G03 had 9-0 and 14-0 wins during group play. That must've been fun to watch.....


----------



## pewpew (Jan 9, 2019)

G02 didn't have any teams getting demolished.
G04 had a 9-1 and a 9-0 game.
G05 shows Utah beating Alaska 10-0.
G06 shows Alaska lose 11-0 WA, 10-1 Hawaii , 10-0 AZ
G07 had 9-0, 9-0, both from WA... 8-0, by Cal-North..7-1 games.
Fun times.....


----------



## toucan (Jan 9, 2019)

I'm not surprised Socal is cleaning up in this tournament.  I was taking a licensure course last month in Northern California, and the team my group worked with for a full day was a mix of the Nor. Cal. ODP girls, aged about 2006-2004.  They were good kids and good players.  But I see lots of G2008 players (including several of my own) in Socal who are already just as good as any of the players on the Nor. Cal. ODP team.  I don't believe the 2006 Nor. Cal team could beat most of Socal's Gold or Flight 1 teams.  I think a lot of our Silver and Flight 2 teams could beat them.

It was also State Cup weekend, and I was on the USSF fields in Morgan Hill, so I got to see a few State Cup games for the youngers.  The fields they played on were so small I actually walked them to get their measure: 33 yds. X 48 yds.  How do you play a soccer game on a field that small?  It was nothing but kickball and throw-ins.  If these are the size fields they are working with as G2008s (the age group I watched), then it is no wonder to me why even their ODP 2006s have difficulty stringing passes together.


----------



## MrXor (Jan 9, 2019)

toucan said:


> I'm not surprised Socal is cleaning up in this tournament.  I was taking a licensure course last month in Northern California, and the team my group worked with for a full day was a mix of the Nor. Cal. ODP girls, aged about 2006-2004.  They were good kids and good players.  But I see lots of G2008 players (including several of my own) in Socal who are already just as good as any of the players on the Nor. Cal. ODP team.  I don't believe the 2006 Nor. Cal team could beat most of Socal's Gold or Flight 1 teams.  I think a lot of our Silver and Flight 2 teams could beat them.
> 
> It was also State Cup weekend, and I was on the USSF fields in Morgan Hill, so I got to see a few State Cup games for the youngers.  The fields they played on were so small I actually walked them to get their measure: 33 yds. X 48 yds.  How do you play a soccer game on a field that small?  It was nothing but kickball and throw-ins.  If these are the size fields they are working with as G2008s (the age group I watched), then it is no wonder to me why even their ODP 2006s have difficulty stringing passes together.


Ok, ok. I will officially call it....that this thread has jumped the shark
by Mr. 9th degree Grand Master YNT Super Coach Master Chief Scout, Esq. 
I humbly bow to your wisdom...


----------



## toucan (Jan 9, 2019)

MrXor said:


> Ok, ok. I will officially call it....that this thread has jumped the shark
> by Mr. 9th degree Grand Master YNT Super Coach Master Chief Scout, Esq.
> I humbly bow to your wisdom...


Thanks.  I'll send you a bill.


----------



## davin (Jan 9, 2019)

**Apply what you read**.
- A) Translate this sentence from the soccer forum thread into French: "It was nothing but kickball and throw-ins."
- B) Using the soccer forum thread, answer each question briefly:
(i) By what score does G05 show Utah beating Alaska?
(ii) What measurements did toucan get by walking the fields in Morgan Hill?
(iii) Where was toucan taking a licensure course last month?
- C) Transcribe the part of the soccer forum thread starting with "G03 had 9-0" and going on through "beating Alaska 10-0.".

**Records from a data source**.
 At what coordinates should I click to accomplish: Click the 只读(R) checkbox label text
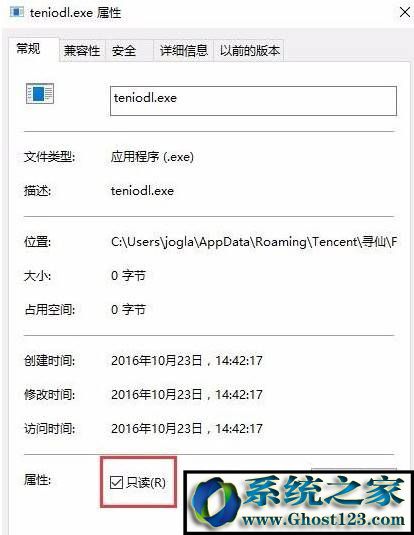pos(146,482)
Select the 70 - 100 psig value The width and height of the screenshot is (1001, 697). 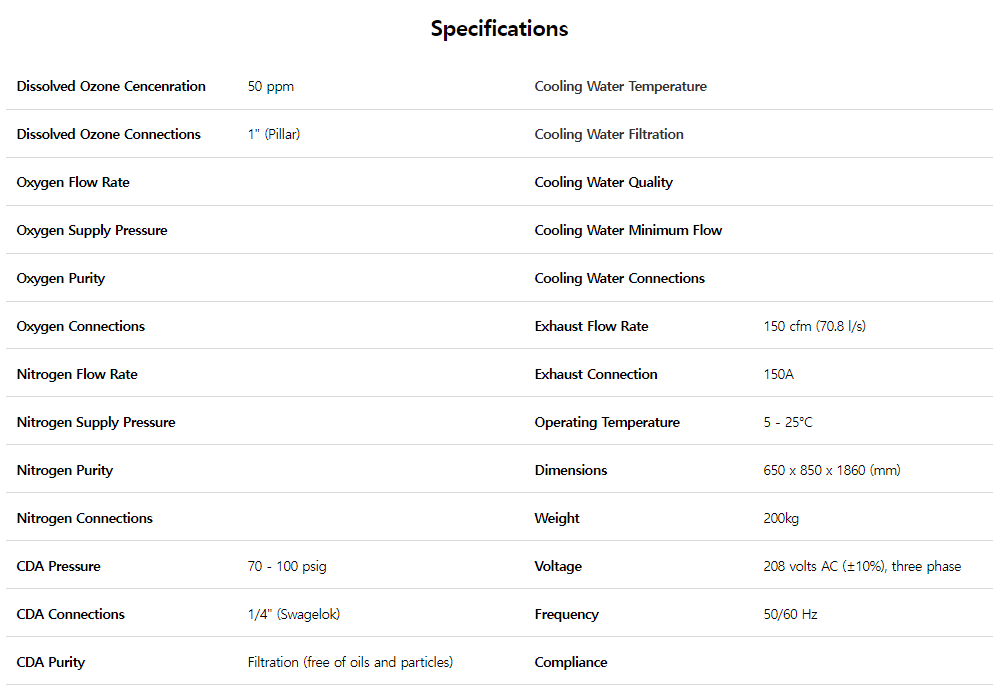point(287,567)
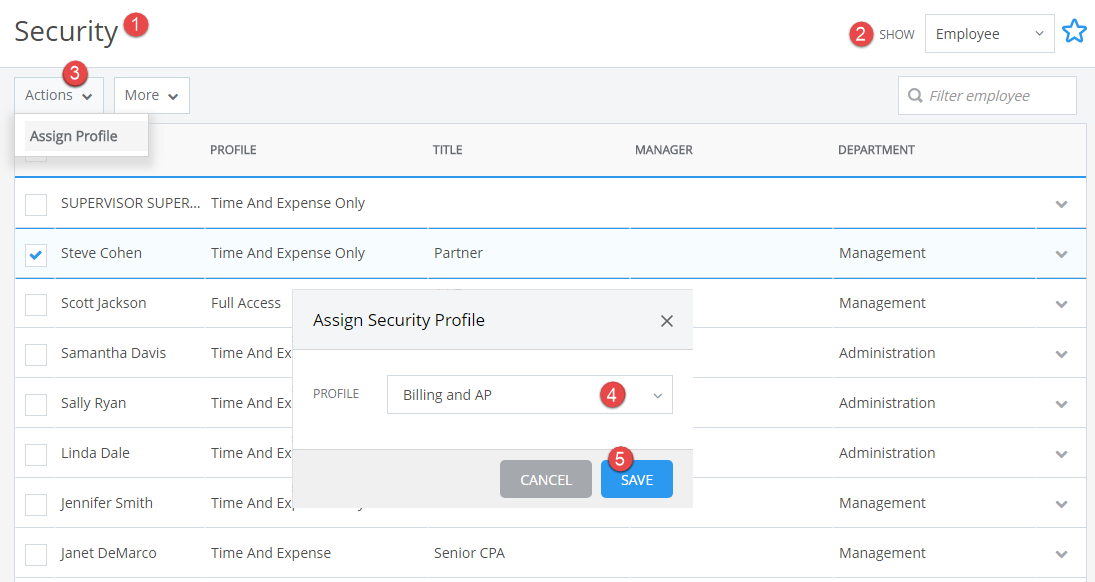Close the Assign Security Profile dialog

click(666, 320)
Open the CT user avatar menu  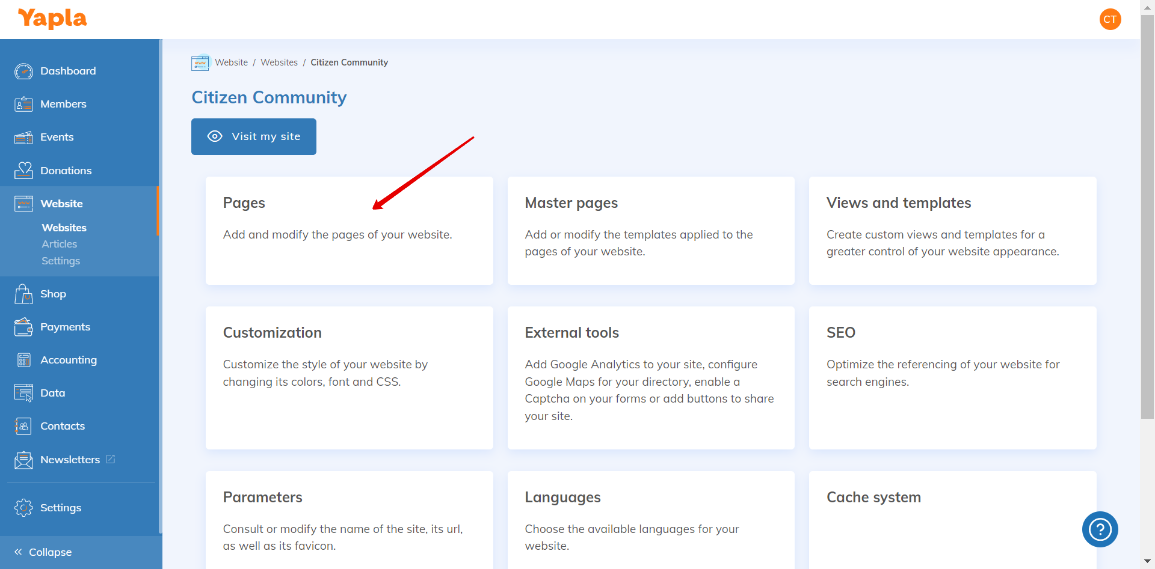coord(1110,19)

**Results in order**.
- A) Ce n'était que du kickball et des rentrées de touche.

- B)
(i) 10-0
(ii) 33 yds. X 48 yds.
(iii) In Northern California

- C)
G03 had 9-0 and 14-0 wins during group play. That must've been fun to watch.....


----------



## pewpew (Jan 9, 2019)

G02 didn't have any teams getting demolished.
G04 had a 9-1 and a 9-0 game.
G05 shows Utah beating Alaska 10-0.